On Tuesday, Marty Nothstein, a gold-medal-winning former Olympic cyclist, faced off against former Allentown City Solicitor Susan Ellis Wild, who is now a partner at Gross McGinley.
Wild, who focuses her practice on insurance defense and medical malpractice litigation, won a full term in the newly created 7th District, capturing more than 53 percent of the vote, according to the AP.
Both Scanlon and Wild also ran in special elections to fill seats that were recently vacated. Those brief terms begin next week and are set to end at the end of the year. While Scanlon won the special election she was involved in, as of Wednesday afternoon, no clear winner had emerged Wild’s special election.
The difference will mean closing her practice within a week, or having about six weeks to wind things down. Either way, Wild said she is ready to head to Washington.
“It won’t be a terribly difficult transition,” she said. “For the past year my colleagues have taken over many of my cases.”
Wild said she hopes to spend the first few weeks in office getting to know her fellow legislators, before turning to issues like campaign finance reform, health care and infrastructure.
Along with thanking her supporters, she said a lot of her success stemmed from her colleagues taking on much of her practice and allowing her to campaign.
“They have been minding the store, so to speak,” she said. “They really got things done, and resolved things, and really took care of my clients.”
Incumbent Brian Fitzpatrick also retained his seat in the 1st District, winning 51 percent of the vote over the nearly 49 percent that challenger Scott Wallace received. Fitzpatrick is a graduate of Penn State’s Dickinson School of Law, and, before becoming a congressman in 2016, he worked as a special assistant U.S. attorney, focusing on drug crimes.
In the 8th District, incumbent Matt Cartwright won 54 percent of the vote, beating challenger John Chrin. Before being elected to Congress in 2013, Cartwright spent 25 years at the Scranton-based personal injury firm Munley Law, which had been called Munley, Munley & Cartwright while he was there.
Tom Marino, who served as the U.S. attorney for the Middle District of Pennsylvania from 2002 until 2007, beat Marc Friedenberg in the contest to represent the 12th District. Marino previously served as Lycoming County’s district attorney for a decade. He was also an incumbent, being first elected to represent the district in 2010.

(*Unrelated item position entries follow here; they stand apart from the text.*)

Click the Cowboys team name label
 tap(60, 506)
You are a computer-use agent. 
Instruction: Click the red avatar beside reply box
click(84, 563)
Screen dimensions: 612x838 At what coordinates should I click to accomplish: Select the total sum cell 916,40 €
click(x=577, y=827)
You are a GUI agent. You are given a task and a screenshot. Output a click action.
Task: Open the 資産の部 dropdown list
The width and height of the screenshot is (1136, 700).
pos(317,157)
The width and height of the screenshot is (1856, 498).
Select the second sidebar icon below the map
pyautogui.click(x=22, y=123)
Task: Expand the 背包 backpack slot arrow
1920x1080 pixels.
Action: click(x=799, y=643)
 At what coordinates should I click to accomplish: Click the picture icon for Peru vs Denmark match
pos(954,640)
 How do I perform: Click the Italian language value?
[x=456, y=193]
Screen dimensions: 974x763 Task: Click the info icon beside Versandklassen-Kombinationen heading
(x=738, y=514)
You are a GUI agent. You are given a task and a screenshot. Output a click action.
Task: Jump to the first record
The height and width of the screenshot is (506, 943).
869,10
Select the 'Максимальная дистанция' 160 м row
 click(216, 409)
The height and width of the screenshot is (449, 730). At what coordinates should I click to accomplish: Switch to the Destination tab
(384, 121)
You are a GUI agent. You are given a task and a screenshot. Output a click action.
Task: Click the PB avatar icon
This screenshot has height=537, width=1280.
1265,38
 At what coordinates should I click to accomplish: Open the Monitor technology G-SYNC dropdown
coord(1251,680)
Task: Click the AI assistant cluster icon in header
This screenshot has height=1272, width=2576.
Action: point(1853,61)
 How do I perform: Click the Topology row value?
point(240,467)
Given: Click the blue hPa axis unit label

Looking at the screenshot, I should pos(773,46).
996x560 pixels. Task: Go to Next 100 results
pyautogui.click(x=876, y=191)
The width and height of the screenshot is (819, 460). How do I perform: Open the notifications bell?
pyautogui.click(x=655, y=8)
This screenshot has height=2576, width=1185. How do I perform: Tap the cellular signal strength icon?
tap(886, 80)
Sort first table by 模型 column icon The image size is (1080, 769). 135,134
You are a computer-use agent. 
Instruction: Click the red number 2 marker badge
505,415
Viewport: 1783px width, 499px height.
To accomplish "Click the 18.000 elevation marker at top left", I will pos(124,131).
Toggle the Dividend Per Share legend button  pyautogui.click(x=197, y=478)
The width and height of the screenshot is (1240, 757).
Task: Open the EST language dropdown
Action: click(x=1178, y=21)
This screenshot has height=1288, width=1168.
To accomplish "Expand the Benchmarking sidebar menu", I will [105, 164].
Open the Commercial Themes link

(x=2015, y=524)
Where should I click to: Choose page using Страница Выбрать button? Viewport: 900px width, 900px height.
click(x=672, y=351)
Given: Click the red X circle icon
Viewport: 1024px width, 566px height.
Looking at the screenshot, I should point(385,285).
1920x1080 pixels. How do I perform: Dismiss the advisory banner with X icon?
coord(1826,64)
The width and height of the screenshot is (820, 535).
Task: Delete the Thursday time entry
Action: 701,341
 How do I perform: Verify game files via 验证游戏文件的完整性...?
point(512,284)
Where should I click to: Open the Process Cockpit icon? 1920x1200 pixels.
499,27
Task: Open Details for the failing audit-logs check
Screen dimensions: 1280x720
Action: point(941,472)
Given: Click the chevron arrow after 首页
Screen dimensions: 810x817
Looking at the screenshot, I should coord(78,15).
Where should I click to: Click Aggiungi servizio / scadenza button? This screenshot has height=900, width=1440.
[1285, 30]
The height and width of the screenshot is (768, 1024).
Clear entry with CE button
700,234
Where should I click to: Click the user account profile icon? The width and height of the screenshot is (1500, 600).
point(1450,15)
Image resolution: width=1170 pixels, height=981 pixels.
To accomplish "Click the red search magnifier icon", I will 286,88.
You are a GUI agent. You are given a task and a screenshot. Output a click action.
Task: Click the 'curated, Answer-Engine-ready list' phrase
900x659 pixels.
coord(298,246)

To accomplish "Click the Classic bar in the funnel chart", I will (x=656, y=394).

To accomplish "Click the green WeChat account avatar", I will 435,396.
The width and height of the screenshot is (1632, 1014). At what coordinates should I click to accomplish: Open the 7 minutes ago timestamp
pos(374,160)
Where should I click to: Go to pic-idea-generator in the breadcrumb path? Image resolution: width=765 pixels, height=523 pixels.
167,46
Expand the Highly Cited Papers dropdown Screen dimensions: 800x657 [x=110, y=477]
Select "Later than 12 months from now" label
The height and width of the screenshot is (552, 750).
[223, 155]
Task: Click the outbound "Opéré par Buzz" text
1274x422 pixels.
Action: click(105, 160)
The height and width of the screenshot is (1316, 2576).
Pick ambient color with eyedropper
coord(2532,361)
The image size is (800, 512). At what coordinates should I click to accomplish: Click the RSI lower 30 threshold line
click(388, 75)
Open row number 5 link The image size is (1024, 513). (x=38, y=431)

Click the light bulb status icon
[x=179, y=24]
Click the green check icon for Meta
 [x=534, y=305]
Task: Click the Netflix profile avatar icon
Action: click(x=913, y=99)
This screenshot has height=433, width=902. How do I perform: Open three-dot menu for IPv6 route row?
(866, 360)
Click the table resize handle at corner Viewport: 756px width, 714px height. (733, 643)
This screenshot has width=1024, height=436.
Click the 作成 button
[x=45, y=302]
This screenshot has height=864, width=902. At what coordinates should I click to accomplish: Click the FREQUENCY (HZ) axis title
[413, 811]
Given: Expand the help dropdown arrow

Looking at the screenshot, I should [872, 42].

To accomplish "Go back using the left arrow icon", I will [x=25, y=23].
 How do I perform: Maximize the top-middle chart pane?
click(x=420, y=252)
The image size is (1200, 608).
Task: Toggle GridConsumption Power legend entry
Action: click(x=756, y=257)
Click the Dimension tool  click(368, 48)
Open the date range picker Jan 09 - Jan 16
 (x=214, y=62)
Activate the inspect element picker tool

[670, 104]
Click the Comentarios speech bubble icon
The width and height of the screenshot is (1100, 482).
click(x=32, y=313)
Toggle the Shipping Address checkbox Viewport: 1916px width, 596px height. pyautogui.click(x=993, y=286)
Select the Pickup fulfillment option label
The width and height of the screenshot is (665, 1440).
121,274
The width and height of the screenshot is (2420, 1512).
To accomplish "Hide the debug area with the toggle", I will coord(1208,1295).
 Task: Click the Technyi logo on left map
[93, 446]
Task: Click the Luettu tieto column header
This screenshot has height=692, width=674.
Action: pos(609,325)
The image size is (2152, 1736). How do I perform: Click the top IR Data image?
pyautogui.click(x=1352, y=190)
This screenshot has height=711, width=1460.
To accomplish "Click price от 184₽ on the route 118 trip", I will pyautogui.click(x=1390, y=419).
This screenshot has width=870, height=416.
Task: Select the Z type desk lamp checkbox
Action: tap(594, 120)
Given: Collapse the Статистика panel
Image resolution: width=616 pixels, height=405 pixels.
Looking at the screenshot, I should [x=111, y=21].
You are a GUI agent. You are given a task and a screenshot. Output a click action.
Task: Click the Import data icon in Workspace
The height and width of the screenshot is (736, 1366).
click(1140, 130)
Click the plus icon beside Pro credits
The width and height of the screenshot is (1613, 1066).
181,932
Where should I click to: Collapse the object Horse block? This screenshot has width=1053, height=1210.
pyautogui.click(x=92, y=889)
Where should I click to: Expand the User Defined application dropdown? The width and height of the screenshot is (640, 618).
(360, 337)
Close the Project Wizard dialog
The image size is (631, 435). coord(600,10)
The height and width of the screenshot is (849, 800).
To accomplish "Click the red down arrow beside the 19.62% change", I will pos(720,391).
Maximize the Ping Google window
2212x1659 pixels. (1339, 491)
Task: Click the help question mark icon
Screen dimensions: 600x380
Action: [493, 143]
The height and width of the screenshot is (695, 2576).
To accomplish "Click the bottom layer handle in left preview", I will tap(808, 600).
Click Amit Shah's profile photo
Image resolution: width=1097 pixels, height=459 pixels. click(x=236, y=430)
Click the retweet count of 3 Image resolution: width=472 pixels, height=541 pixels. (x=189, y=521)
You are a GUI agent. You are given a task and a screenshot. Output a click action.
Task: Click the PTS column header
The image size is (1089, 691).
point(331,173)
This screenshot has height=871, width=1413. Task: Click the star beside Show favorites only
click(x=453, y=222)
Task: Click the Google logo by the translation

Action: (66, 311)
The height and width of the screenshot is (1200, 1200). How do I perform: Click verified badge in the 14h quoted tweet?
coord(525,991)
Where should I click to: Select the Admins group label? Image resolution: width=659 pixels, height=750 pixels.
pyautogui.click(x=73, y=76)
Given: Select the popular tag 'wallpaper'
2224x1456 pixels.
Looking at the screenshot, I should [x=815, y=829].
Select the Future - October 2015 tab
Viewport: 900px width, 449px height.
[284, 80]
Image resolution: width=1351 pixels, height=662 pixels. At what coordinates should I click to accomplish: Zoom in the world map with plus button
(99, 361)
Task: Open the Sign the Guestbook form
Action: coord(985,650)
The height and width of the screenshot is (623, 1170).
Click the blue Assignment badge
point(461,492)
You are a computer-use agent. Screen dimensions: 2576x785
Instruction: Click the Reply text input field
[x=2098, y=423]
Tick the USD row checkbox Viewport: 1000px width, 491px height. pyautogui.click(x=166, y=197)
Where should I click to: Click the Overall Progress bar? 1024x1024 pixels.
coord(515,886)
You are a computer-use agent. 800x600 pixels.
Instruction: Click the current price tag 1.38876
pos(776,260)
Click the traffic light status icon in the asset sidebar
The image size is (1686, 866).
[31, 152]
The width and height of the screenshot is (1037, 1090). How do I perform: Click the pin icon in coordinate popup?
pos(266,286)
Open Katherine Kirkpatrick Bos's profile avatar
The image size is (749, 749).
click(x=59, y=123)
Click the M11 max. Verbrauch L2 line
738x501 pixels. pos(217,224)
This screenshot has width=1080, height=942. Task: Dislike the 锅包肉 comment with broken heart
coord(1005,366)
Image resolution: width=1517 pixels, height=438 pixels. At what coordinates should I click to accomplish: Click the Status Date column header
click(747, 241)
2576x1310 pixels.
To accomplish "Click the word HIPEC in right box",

In the 14th District attorney Guy Reschenthaler beat Bibiana Boerio with 58 percent of the vote, according to the AP. Before being elected to the Pennsylvania General Assembly in 2015, Reschenthaler had been a naval lawyer and judge.
Conor Lamb, who previously worked as a federal prosecutor in the Western District of Pennsylvania, also won a full term to represent the 17th District. Lamb had narrowly won a closely watched special election for the seat earlier this year. On Tuesday, he beat Keith Rothfus by winning more than 56 percent of the vote, according to the AP.